Abstract

To establish a potential relationship between hypertensive disorders of pregnancy (HDP) and HIV infection. This cross-sectional observational study involving 300 women with HDP was undertaken from September 2018 to February 2019 in a regional hospital in Durban, South Africa, a setting with a background HIV prevalence of 45% among pregnant women. All women with new-onset elevation of blood pressure after the 20th week of pregnancy were enrolled and, following informed consent, the relevant information was extracted from their files. Of the 300 women with HDP, the HIV prevalence was 30%, compared with the historical seroprevalence of 45% within the hospital (P=0.028). For all categories of HDP, there were fewer primigravid women among women living with HIV (WLHIV), compared with those uninfected (30% vs 50.2%, respectively; P=0.001).
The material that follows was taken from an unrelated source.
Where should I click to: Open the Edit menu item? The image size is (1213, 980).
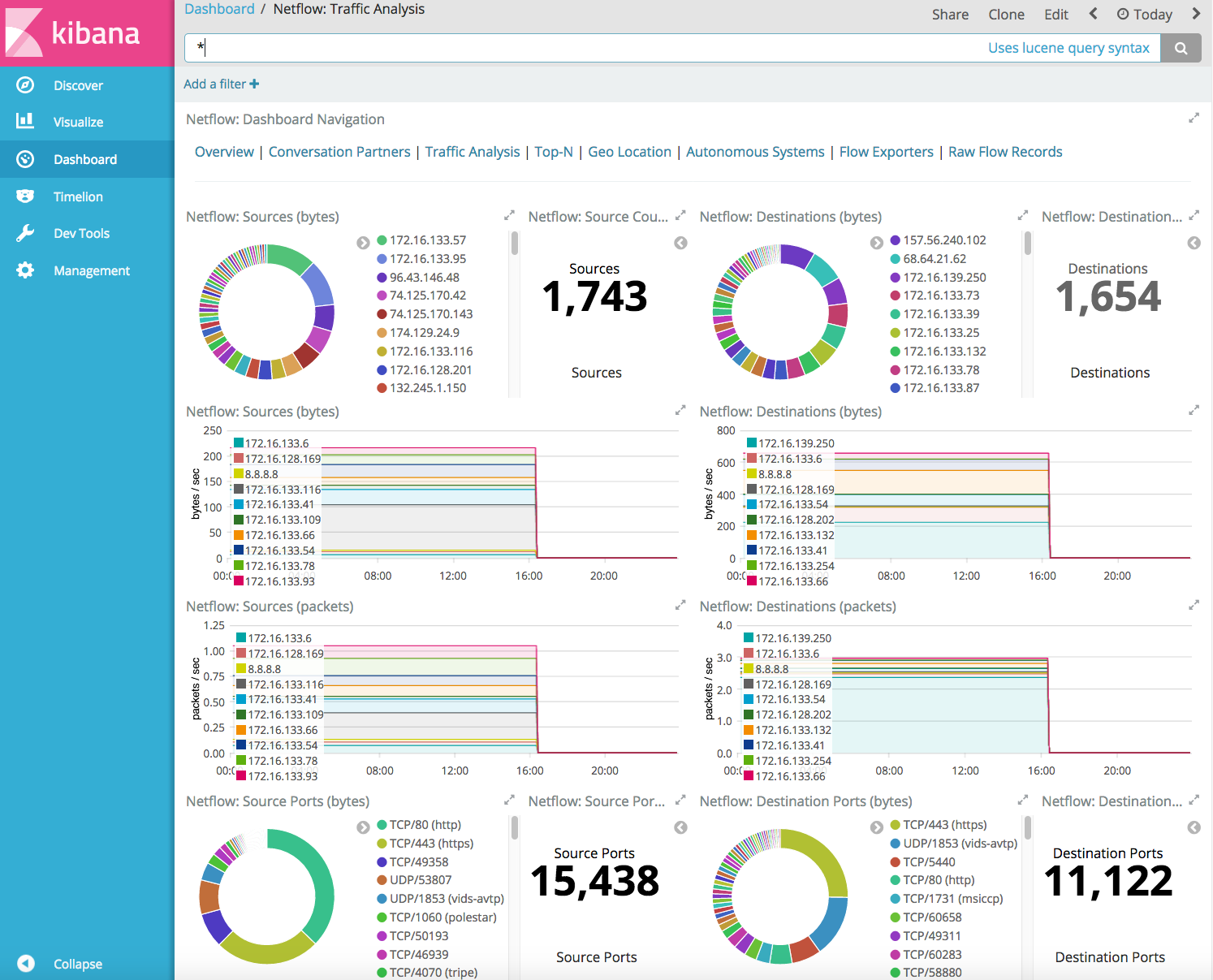coord(1055,15)
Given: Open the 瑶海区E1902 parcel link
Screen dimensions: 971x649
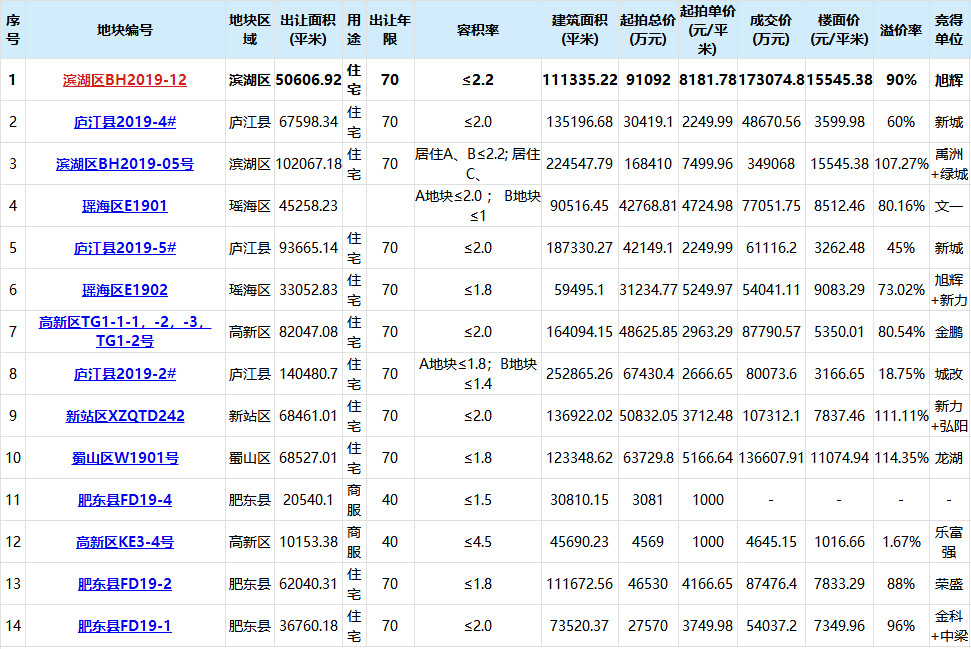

HDP developed later in gestation in WLHIV compared with uninfected women (32.6 weeks vs 34 weeks, respectively; P=0.023), however, there were significant maternal complications of abruption and elevated liver enzymes among WLHIV (P=0.02 and P =0.014, respectively). Despite this, the perinatal outcomes were similar in both groups. HIV or its treatment seems to have a protective effect in the development of HDP; however, the complications of HDP may be significant in WLHIV receiving treatment.